*PROBLEM TO WORK ON*
Everything from the line with "Open the bottom clip showing Allen jersey" to the end of the entries should be set down exactly, except the pictures.

*RECORDS SHOWN*
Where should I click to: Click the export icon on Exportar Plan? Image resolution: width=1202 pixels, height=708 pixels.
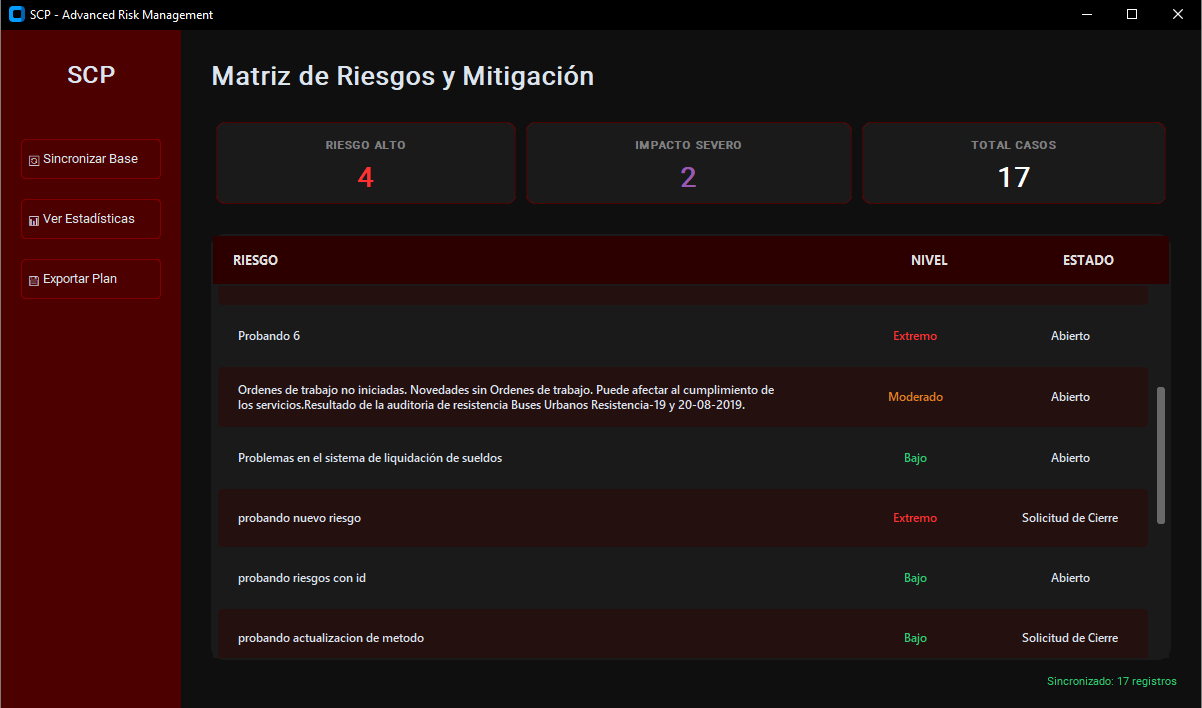[x=34, y=280]
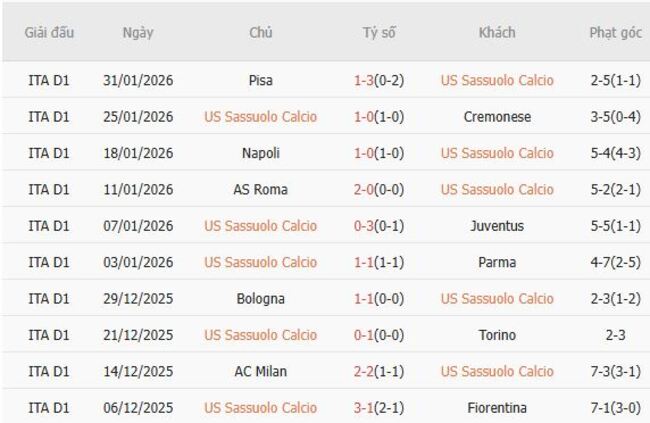Click the "Giải đấu" column header
Screen dimensions: 650x423
point(50,32)
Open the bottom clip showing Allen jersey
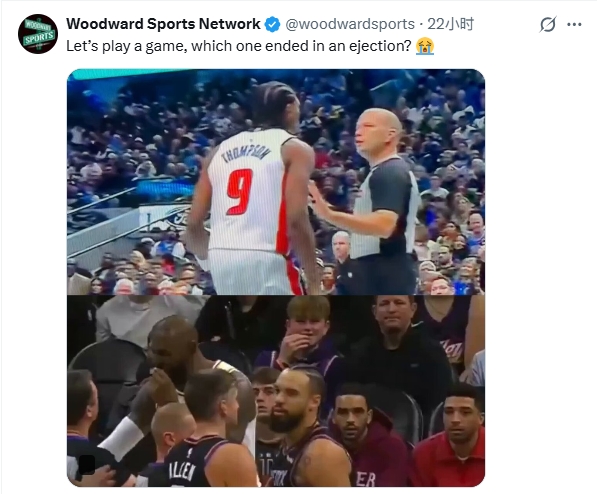Image resolution: width=597 pixels, height=494 pixels. [276, 391]
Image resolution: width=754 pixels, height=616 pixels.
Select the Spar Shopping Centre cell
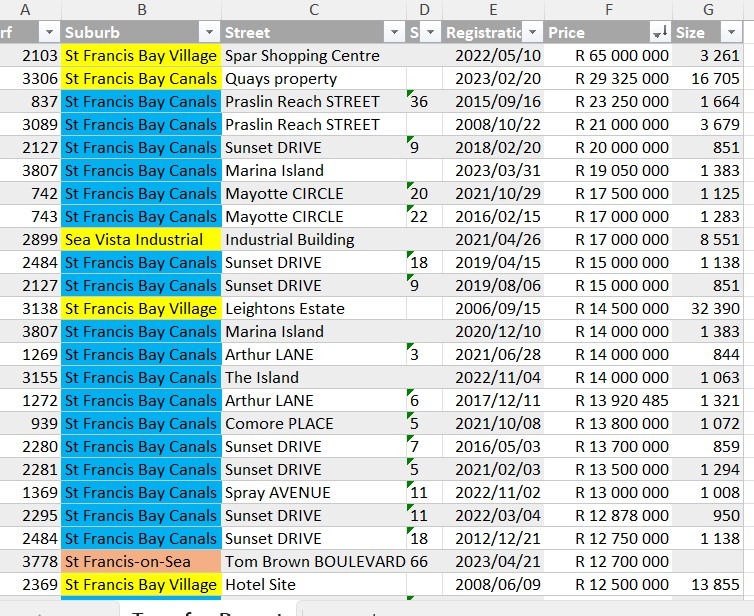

*RESULT BELOW*
Open the bottom clip showing Allen jersey
Image resolution: width=597 pixels, height=494 pixels. [276, 391]
Image resolution: width=754 pixels, height=616 pixels.
Select the Spar Shopping Centre cell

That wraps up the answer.